Satpam Sekolah di Blitar Menyetubuhi Siswa SMP di Hotel

KBRN, Blitar : Seorang satuan pengamanan atau (Satpam) sekolah tingkat SMP di Kecamatan Ponggok Kabupaten Blitar, dijebloskan ke tahanan Mapolres Blitar Kota. Pasalnya, pria berinisial PS (36) warga Desa Gembongan Kecamatan Ponggok telah melakukan tindakan asusila terhadap siswi kelas 3 SMP berinisial JC (15) yang juga warga Kecamatan Ponggok. Tindakan bejat tersebut dilakukan di salah satu hotel yang ada di Kecamatan Nglegok.

Kapolres Blitar Kota AKBP Argowiyono menjelaskan, kejadian tersebut terjadi pada 31 Mei 2022 dan baru ketahuan pada 7 Juni 2022. Kasus ini bisa terbongkar ketika keluarga korban merasa curiga karena korban tak kunjung pulang ke rumah.
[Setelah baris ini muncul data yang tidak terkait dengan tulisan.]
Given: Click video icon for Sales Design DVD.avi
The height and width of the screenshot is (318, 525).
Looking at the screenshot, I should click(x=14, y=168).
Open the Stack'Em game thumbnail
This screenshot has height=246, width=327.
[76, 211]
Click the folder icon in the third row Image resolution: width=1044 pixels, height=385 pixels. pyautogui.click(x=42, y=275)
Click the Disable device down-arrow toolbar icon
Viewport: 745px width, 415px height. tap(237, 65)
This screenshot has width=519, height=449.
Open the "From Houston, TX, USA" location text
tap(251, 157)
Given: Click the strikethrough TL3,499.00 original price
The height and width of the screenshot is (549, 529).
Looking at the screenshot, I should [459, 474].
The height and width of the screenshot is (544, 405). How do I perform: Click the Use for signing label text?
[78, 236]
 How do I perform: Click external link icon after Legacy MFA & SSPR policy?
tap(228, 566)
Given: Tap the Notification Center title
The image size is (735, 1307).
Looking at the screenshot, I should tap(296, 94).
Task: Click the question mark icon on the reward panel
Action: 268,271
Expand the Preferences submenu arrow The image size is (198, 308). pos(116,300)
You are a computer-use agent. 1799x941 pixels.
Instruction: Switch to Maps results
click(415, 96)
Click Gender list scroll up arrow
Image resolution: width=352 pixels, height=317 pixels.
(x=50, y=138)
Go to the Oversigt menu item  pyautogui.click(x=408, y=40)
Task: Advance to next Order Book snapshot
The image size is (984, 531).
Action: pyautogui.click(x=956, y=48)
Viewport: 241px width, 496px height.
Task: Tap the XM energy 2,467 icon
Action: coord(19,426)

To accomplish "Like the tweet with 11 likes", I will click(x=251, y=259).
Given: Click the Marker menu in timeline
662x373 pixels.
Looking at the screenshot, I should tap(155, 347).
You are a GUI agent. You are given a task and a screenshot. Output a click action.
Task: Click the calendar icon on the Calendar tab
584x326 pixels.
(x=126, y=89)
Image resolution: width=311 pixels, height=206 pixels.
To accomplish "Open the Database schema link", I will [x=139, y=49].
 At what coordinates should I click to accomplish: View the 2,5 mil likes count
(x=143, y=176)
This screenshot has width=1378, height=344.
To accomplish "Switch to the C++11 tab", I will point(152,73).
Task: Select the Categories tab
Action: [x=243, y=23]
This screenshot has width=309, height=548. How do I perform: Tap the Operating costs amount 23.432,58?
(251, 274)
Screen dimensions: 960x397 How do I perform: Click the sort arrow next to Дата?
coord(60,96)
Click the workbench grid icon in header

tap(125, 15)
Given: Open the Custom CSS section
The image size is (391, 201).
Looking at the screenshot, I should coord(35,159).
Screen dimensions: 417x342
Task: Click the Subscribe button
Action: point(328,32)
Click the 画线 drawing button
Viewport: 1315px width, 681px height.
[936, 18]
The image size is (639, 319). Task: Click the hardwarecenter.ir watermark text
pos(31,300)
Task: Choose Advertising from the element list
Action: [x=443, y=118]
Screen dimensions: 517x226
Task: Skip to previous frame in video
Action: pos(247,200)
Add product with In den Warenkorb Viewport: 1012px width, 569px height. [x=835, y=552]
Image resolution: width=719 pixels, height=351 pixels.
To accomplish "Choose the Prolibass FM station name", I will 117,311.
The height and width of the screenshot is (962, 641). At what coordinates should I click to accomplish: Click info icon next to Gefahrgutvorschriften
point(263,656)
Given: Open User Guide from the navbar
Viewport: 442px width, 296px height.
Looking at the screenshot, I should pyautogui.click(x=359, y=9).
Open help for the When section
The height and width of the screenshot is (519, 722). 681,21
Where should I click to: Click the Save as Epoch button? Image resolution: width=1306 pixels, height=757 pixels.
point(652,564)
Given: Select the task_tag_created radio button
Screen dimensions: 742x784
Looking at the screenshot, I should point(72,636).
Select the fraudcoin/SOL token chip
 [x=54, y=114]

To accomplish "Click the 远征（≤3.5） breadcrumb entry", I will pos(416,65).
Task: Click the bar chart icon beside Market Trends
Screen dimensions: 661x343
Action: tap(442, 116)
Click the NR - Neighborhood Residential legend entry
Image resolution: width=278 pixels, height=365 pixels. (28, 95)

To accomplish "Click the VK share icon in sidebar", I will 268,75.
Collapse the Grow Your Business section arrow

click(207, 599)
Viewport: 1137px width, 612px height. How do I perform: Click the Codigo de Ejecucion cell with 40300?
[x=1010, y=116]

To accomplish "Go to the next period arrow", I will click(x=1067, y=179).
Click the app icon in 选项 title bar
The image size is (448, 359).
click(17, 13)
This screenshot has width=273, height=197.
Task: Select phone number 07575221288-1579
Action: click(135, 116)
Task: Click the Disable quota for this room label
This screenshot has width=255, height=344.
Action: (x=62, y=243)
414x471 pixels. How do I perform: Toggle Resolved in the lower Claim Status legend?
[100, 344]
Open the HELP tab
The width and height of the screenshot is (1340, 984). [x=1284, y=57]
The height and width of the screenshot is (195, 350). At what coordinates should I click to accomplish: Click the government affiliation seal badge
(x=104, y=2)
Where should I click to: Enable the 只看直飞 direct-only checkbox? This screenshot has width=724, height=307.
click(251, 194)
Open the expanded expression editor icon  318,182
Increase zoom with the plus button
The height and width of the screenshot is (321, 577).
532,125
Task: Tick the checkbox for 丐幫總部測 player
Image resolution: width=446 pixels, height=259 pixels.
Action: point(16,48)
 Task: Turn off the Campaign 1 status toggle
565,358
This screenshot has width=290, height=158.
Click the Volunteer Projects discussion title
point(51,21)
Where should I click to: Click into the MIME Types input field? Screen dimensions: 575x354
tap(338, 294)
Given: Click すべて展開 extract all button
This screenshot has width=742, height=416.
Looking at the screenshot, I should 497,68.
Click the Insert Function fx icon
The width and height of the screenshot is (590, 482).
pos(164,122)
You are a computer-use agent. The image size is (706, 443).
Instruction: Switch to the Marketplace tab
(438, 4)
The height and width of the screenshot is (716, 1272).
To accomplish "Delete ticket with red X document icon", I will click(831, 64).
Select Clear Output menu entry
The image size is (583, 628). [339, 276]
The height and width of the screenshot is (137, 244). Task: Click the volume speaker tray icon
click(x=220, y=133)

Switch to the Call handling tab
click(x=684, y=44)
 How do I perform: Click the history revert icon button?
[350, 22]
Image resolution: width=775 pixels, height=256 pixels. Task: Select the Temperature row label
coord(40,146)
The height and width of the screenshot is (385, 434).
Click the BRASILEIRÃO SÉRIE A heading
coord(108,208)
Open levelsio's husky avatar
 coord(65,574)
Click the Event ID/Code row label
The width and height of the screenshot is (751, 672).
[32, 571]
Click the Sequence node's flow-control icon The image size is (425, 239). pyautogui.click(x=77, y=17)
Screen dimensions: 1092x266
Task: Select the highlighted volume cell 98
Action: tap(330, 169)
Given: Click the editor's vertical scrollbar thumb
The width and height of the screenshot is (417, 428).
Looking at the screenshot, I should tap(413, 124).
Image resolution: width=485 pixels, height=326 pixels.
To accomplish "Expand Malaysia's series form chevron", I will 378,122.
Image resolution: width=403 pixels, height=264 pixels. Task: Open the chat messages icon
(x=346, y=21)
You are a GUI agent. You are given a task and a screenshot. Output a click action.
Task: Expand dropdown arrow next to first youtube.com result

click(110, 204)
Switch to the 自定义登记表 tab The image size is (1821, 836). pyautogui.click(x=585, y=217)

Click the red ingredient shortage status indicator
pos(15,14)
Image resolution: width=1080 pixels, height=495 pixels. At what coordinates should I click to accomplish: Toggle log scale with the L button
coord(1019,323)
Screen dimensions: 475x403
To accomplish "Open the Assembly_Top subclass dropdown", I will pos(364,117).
Korban merupakan anak broken home, ibunya berada di Tulungagung karena sudah menikah lagi dan ayahnya bekerja di Kalimantan dan ia tinggal di Blitar bersama dengan tantenya.

Awalnya, tante korban berusaha memeriksa ponsel korban, lalu mengetahui isi pesan WhatsAppnya dengan pelaku yang berisi tentang ajakan kepada korban untuk menginap di sebuah hotel. Hal ini langsung diinformasikan kepada ibu korban, kemudian ibu korban bertemu dengan anaknya untuk menanyakan hal tersebut. Akhirnya, sang anak mengakui bahwa telah melakukan tindakan asusila bersama dengan pelaku.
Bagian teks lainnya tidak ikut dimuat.